Estratto del documento:
• • • • •

Questa sorta di “palla al piede” passa poi di… mano in mano, come palla da biliardo, da una direzione all’altra di Viale Mazzini:

  • 2015: per il Bilancio Sociale 2014, il progetto è stato curato dalla Struttura Sostenibilità e Segretariato Sociale, all’interno della Direzione Comunicazione e Relazioni Esterne; questa iniziativa – va rimarcato – era stata realizzata in anticipo rispetto alla normativa poi emanata;
  • 2018: dopo 2 anni di “non pervenuto”… esce dal cappello magico il Bilancio Sociale 2017, il cui progetto è stato curato dalla struttura Responsabilità Sociale della Direzione Rapporti Istituzionali, facente parte della Direzione Comunicazione, Relazioni Esterne, Istituzionali e Internazionali;
  • 2019: per il Bilancio Sociale 2018, il progetto è stato curato dalla struttura Bilancio Sociale della Direzione Finanza e Pianificazione, dal “Chief Financial Officer” (Cfo); Dirigente responsabile, Piero Gaffuri;
  • 2020: per il Bilancio Sociale 2019, il progetto è stato curato addirittura da una struttura dedicata: si tratta giustappunto della Struttura Bilancio Sociale Rai, affidata a Maurizio Rastrello dal luglio 2019 direttamente dall’Amministratore Delegato (Rastrello è stato da dicembre 2017 a marzo 2019 Direttore dello Staff Direttore Generale, Direzione che da agosto 2018 è stata denominata Staff Amministratore Delegato).

• • • • •

Cosa fare:
A. Indica se ciascuna affermazione concorda con l'estratto sul Bilancio Sociale Rai, rispondendo sì o no e citando le parole decisive del testo: (i) il progetto del Bilancio Sociale 2017 è stato curato dalla struttura Responsabilità Sociale; (ii) per il Bilancio Sociale 2018 il dirigente responsabile era Maurizio Rastrello; (iii) la Struttura Bilancio Sociale Rai è stata affidata a Rastrello dal luglio 2019.
B. Prosegui l'estratto sul Bilancio Sociale Rai a partire dall'ultima frase riportata.

Dati tratti da una raccolta:

• • • • •

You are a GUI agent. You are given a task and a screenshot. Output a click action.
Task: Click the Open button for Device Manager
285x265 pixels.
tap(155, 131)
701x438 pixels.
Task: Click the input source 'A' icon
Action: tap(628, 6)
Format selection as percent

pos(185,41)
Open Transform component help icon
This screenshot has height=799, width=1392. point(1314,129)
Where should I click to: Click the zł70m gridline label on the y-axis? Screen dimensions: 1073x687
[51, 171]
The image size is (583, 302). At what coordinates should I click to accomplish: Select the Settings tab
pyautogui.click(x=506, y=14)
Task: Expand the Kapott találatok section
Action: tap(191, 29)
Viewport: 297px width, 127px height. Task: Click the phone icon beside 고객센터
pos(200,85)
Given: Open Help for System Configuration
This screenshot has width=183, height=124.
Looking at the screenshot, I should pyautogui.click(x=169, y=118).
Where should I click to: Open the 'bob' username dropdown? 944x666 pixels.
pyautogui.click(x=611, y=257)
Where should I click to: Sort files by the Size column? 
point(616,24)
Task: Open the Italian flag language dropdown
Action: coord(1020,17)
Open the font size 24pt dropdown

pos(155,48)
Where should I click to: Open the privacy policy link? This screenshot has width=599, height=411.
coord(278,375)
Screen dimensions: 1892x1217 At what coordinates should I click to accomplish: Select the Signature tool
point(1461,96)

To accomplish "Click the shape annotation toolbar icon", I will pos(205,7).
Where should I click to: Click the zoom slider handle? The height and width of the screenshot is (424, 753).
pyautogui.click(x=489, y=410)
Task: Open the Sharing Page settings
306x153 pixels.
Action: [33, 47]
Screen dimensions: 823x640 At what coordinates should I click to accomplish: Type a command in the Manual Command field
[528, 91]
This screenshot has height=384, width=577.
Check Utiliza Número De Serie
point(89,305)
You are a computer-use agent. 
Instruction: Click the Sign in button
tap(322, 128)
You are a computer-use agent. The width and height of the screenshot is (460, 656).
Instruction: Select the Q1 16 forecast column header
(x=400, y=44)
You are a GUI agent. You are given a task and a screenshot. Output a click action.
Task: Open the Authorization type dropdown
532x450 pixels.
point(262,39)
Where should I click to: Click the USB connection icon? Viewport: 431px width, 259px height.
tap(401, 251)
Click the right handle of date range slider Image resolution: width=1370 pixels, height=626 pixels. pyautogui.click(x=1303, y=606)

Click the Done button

• • • • •

Risposte attese:
A.
(i) Sì: «il cui progetto è stato curato dalla struttura Responsabilità Sociale della Direzione Rapporti Istituzionali»
(ii) No: «Dirigente responsabile, Piero Gaffuri»
(iii) Sì: «affidata a Maurizio Rastrello dal luglio 2019»

B.
In sostanza, attualmente la Struttura Bilancio Sociale è “a diretto riporto” dell’Amministratore Delegato nella cosiddetta “Corporate” (al pari – per capirci – della Direzione Marketing o della Direzione Creativa o della Direzione Ufficio Studi): quindi, se il “Bilancio Sociale” è in… sordina, si deve al… pianista Fabrizio Salini.

Insomma, la “patata bollente” passa di mano in mano: purtroppo, tra un passaggio e l’altro, non si ha chance di osservare un percorso evolutivo granché significativo. Prevale, come spesso accade a Viale Mazzini, una deriva conservativo-inerziale.

“Bilancio Sociale” e “Dichiarazione Non Finanziaria”: una voluta confusione, un brutto ircocervo

Assolutamente necessaria una precisazione “metodologica”: questo “Bilancio Sociale” si pone come creatura ibrida, un brutto ircocervo.

In effetti, esso è “atto dovuto” sulla base di due disposizioni, una normativa ed un’altra regolamentativa (comunque rilevante in termini normativi).

È “Bilancio Sociale” ma anche “Dichiarazione Non Finanziaria” ovvero – dall’acronimo “Dnf”: l’obbligo di “Bilancio Sociale” è stato infatti introdotto nel 2017, mentre la “Dnf” nel 2016: la “Dnf” è antecedente, e si è deciso – a parer nostro errando – di considerare il “Bilancio Sociale” una sorta di integrazione, una specie di appendice del Dnf, snaturandone così la vera funzione. Si mischiano mele e pere, ovvero si cerca di salvare capre e cavoli.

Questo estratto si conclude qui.